Mathematical design of prokaryotic clone-based microarrays
1 Wageningen Centre for Food Sciences. Diedenweg 20, 6700 AN Wageningen, The Netherlands
2 TNO Quality of Life. Utrechtseweg 48, 3700 AJ Zeist, The Netherlands
3 BioDetection Systems, Kruislaan 406, 1098 SM, Amsterdam, The Netherlands
4 Wageningen University and Research Centre, Systems and Control Group, Department of Agrotechnology and Food Sciences, Bornsesteeg 59, 6708 PD Wageningen, The Netherlands
5 HAS Den Bosch, Onderwijsboulevard 221, 5200 MA, Den Bosch, The Netherlands
BMC Bioinformatics 2005, 6:238 doi:10.1186/1471-2105-6-238Published: 28 September 2005
Clone-based microarrays, on which each spot represents a random genomic fragment, are a good alternative to open reading frame-based microarrays, especially for microorganisms for which the complete genome sequence is not available. Since the generation of a genomic DNA library is a random process, it is beforehand uncertain which genes are represented. Nevertheless, the genome coverage of such an array, which depends on different variables like the insert size and the number of clones in the library, can be predicted by mathematical approaches. When applying the classical formulas that determine the probability that a certain sequence is represented in a DNA library at the nucleotide level, massive amounts of clones would be necessary to obtain a proper coverage of the genome.

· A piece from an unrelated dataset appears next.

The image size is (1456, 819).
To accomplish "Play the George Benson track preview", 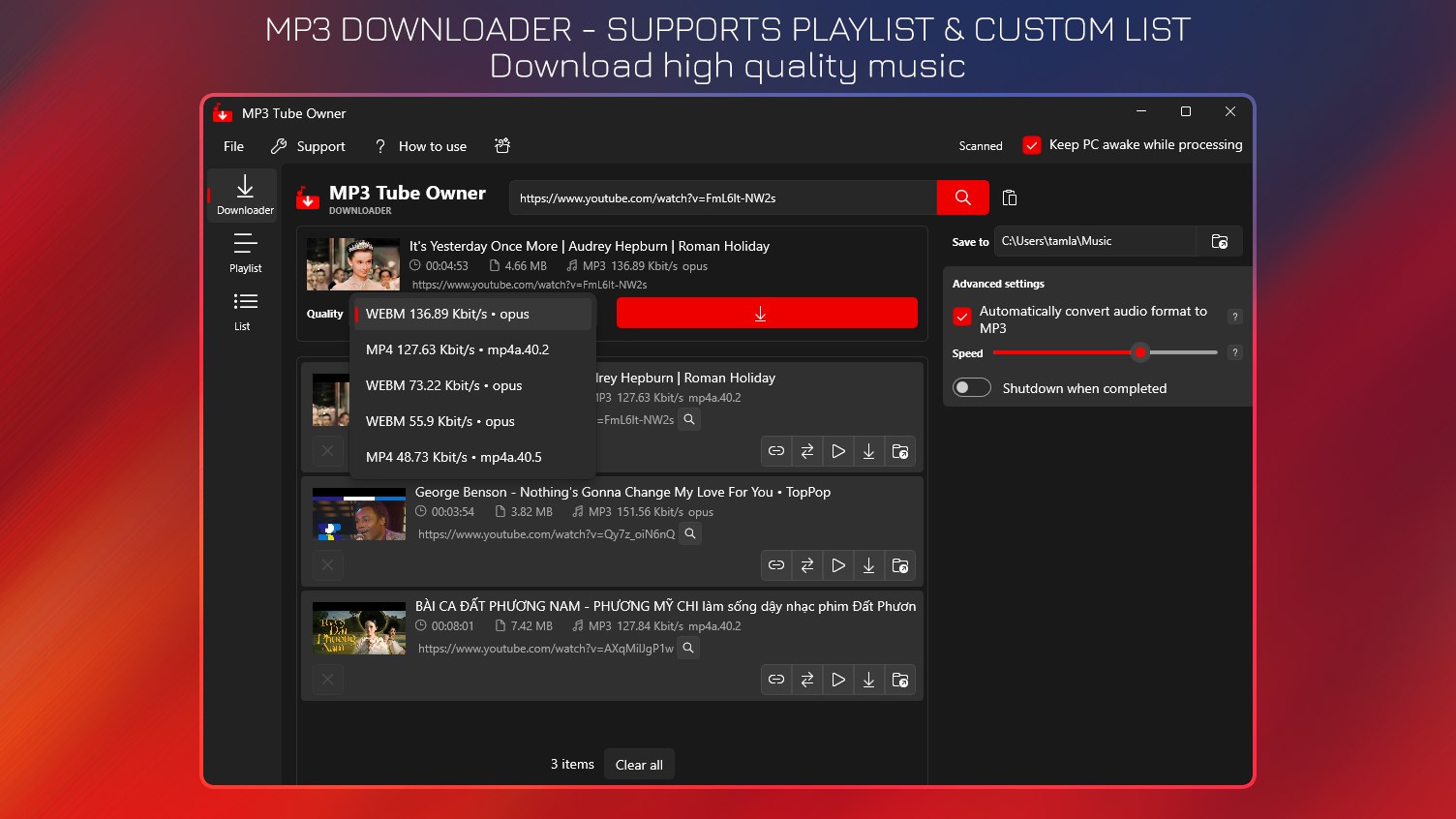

This paper describes the development of two complementary equations for determining the genome coverage at the gene level. The first equation predicts the fraction of genes that is represented on the array in a detectable way and cover at least a set part (the minimal insert coverage) of the genomic fragment by which these genes are represented. The higher this minimal insert coverage, the larger the chance that changes in expression of a specific gene can be detected and attributed to that gene. The second equation predicts the fraction of genes that is represented in spots on the array that only represent genes from a single transcription unit, which information can be interpreted in a quantitative way.
Validation of these equations shows that they form reliable tools supporting optimal design of prokaryotic clone-based microarrays.